Flora stared at her drawing, tore it out of the pad, and crumpled it up.
She began again, a series of dashes, shadows, and lines—the bones in Gil’s head no different from the chair’s structure. She liked to see how much could be left out of a drawing while keeping it recognisably human. People’s brains always wanted to fill in the gaps—imagine a nose where there was only a hint of a nostril, or the fully formed whorl of an ear where she drew a short coil. Everyone saw a different picture. Flora’s fingers were grimed with black and there was dirt under her nails. The man on the paper didn’t look like her father: he was healthy and young, and he would live forever. She ripped this page out too, and tore it in half.

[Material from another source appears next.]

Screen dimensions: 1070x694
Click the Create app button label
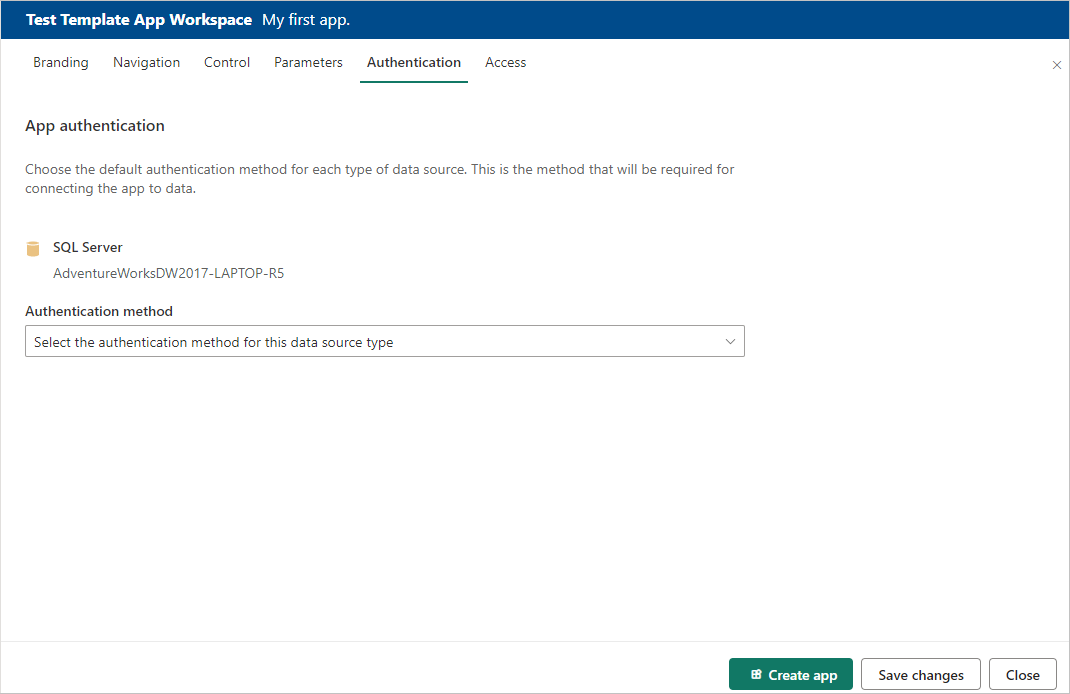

“Aren’t you going to show me?” Gil said.
“They’re rubbish. I can’t do it anymore.” She leaned forwards in her chair, picking at the rinds under her nails. “Daddy?” she started, but when her father looked up she didn’t know which question she wanted to ask—whether he was certain he had seen Ingrid in Hadleigh, what it felt like to know he was dying, or why he really wanted all the books burned. Instead she said, “Did I tell you that it rained fish the other day, when I was driving here in Richard’s car? They were bouncing off the roof and the bonnet.”
“I don’t know why you think you can’t draw anymore, Flo. It seems to me you did a bloody good drawing in Queer Fish.” Her father winked.